* _TASK PROMPT_: Leave every image out, and return the rest of the data word for word.

* _RECORDS_:
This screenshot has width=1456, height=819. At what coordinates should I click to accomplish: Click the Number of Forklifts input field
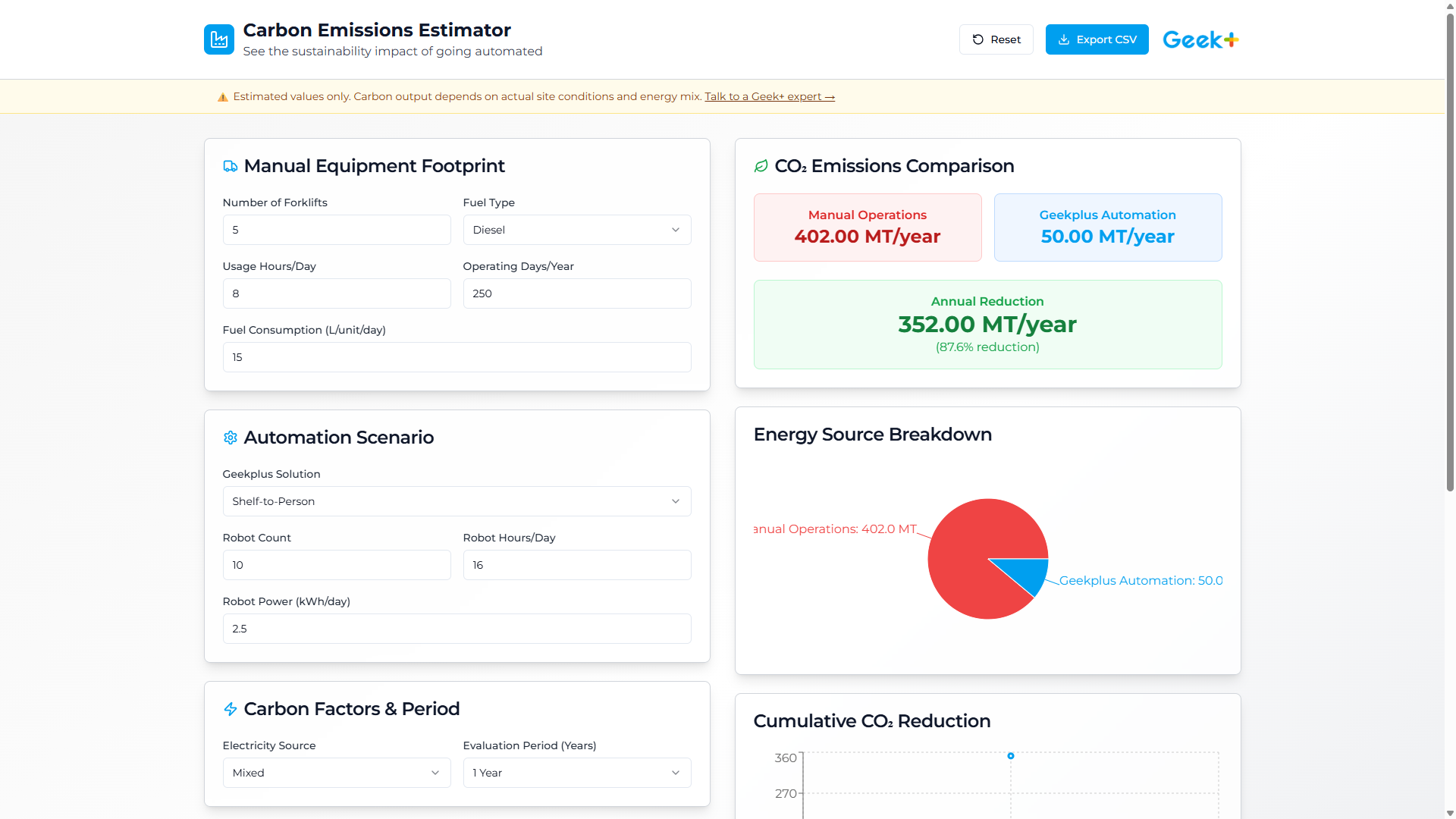coord(336,230)
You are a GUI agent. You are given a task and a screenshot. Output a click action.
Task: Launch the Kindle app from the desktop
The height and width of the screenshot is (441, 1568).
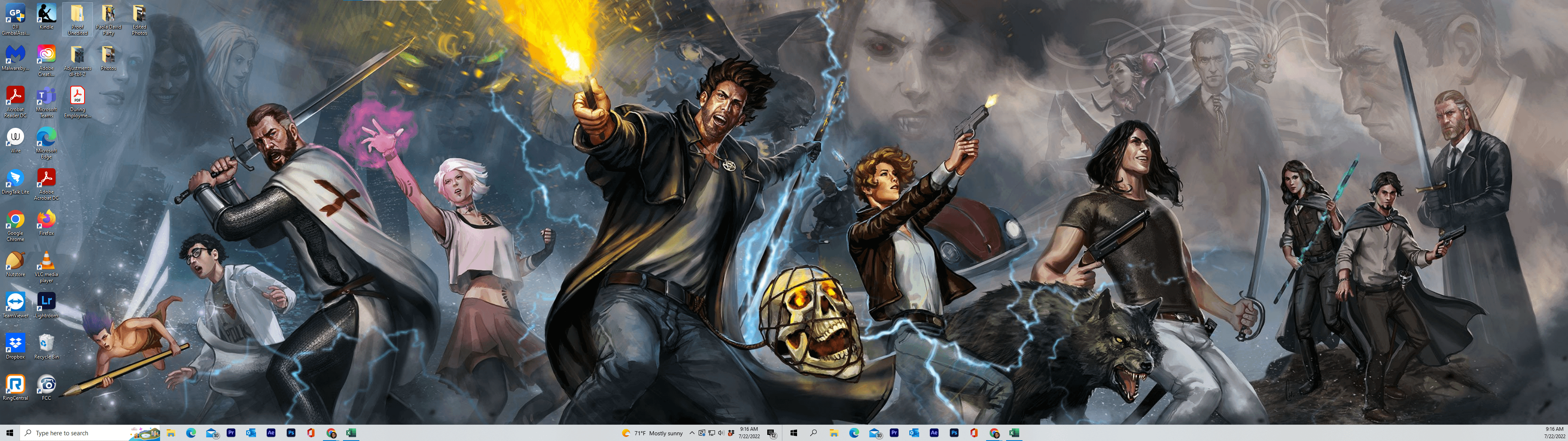coord(47,12)
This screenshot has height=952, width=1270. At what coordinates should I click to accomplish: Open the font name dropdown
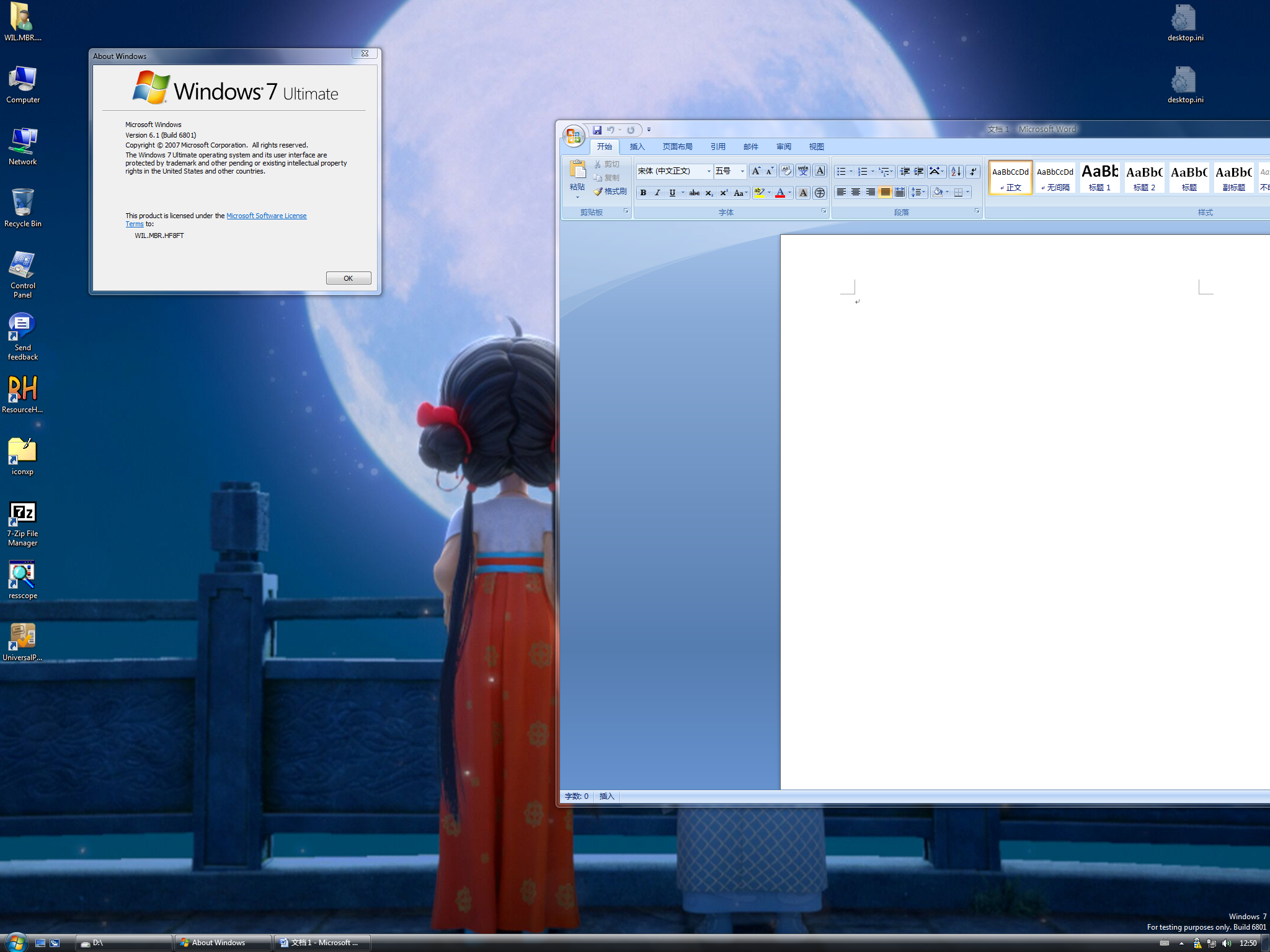click(708, 171)
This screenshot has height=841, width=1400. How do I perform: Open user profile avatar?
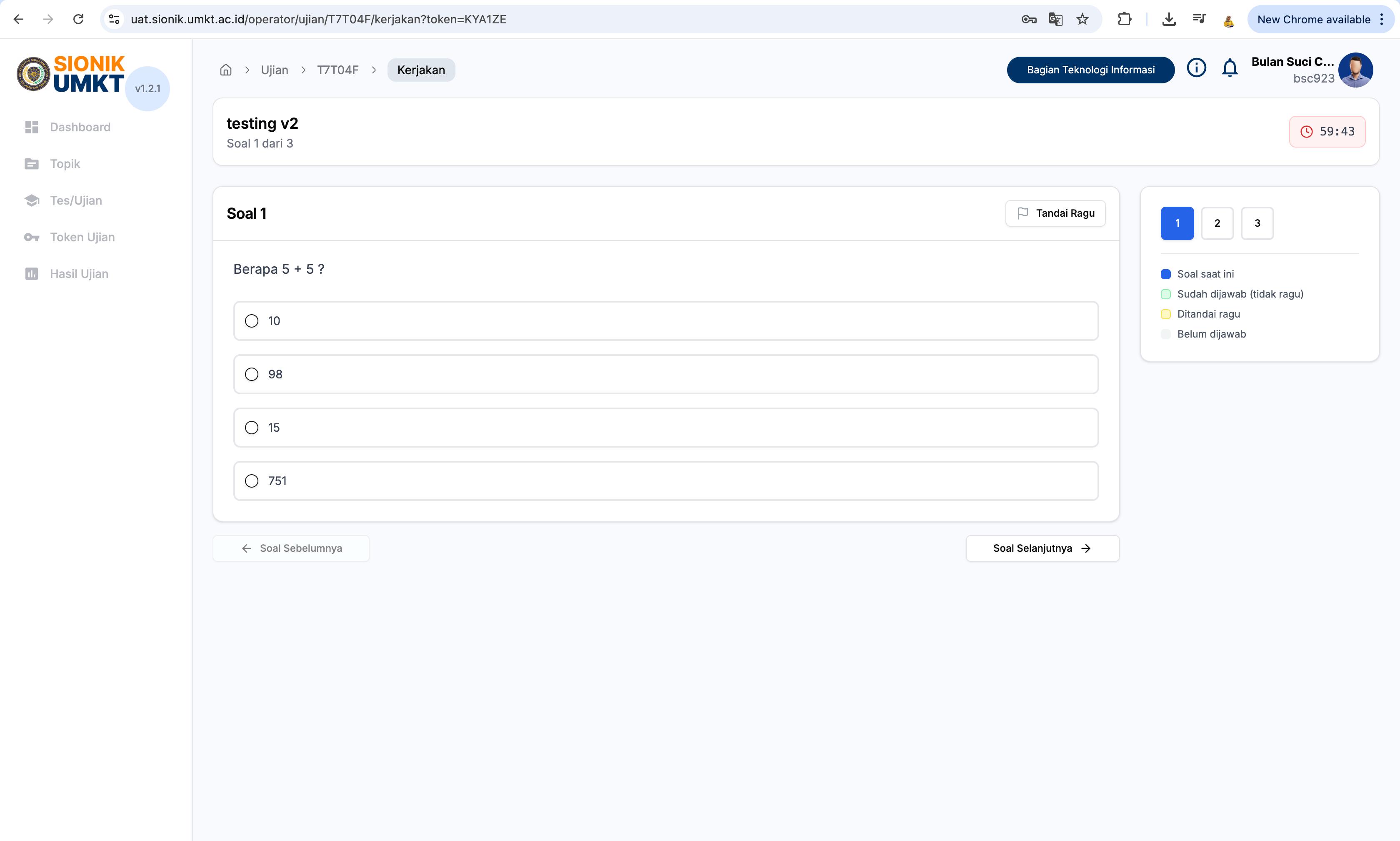point(1355,70)
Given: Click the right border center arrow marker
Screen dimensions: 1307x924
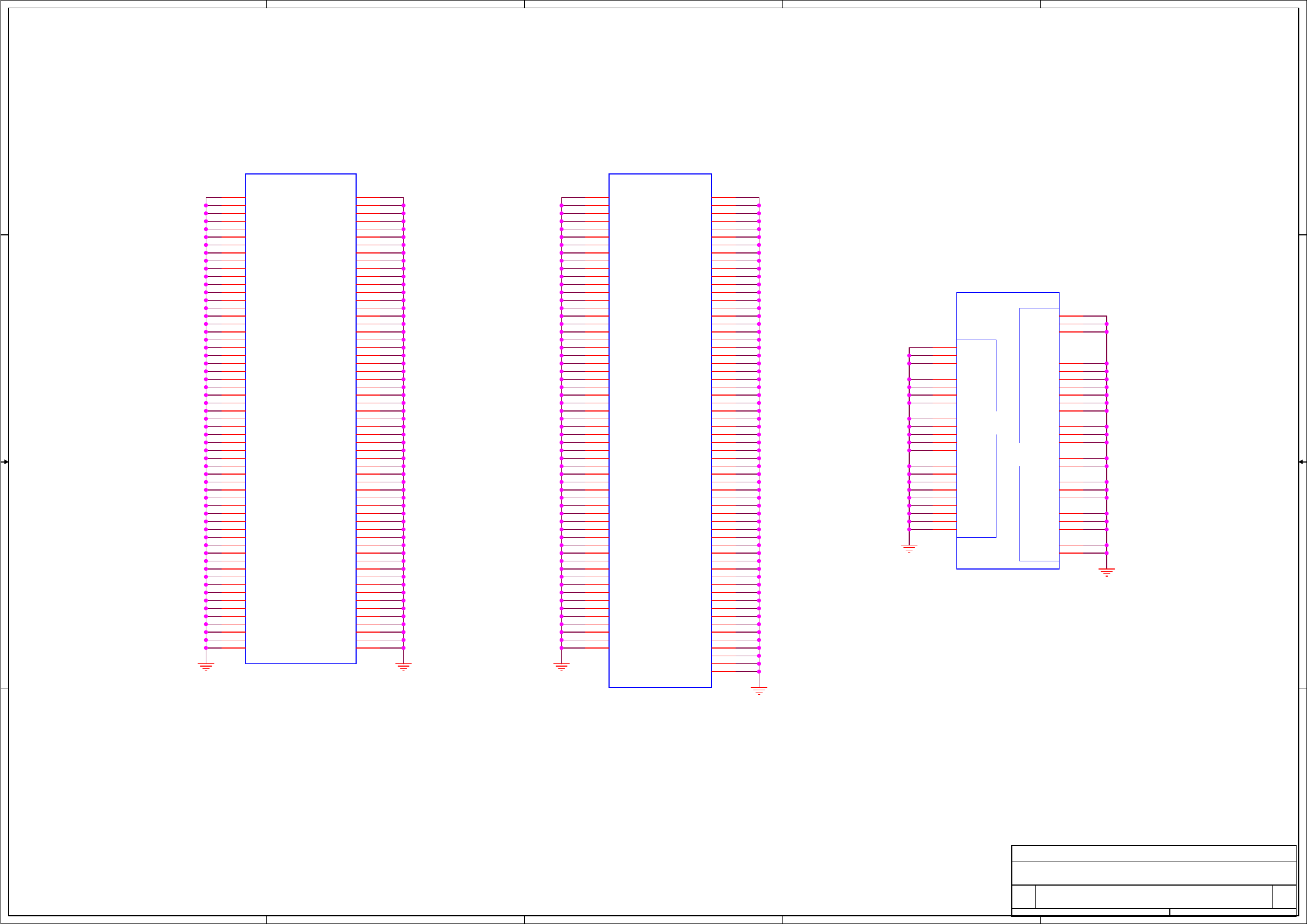Looking at the screenshot, I should [1302, 461].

* _EXERCISE RESULT_:
This screenshot has width=1456, height=819. At what coordinates should I click to accomplish: Click the Number of Forklifts input field
coord(336,230)
You are a GUI agent. You are given a task and a screenshot. Output a click action.
Task: Launch the Kindle app from the desktop
The height and width of the screenshot is (441, 1568).
coord(47,12)
This screenshot has height=952, width=1270. At what coordinates should I click to accomplish: Open the font name dropdown
click(708, 171)
This screenshot has height=841, width=1400. How do I perform: Open user profile avatar?
point(1355,70)
Given: Click the right border center arrow marker
Screen dimensions: 1307x924
Looking at the screenshot, I should [1302, 461].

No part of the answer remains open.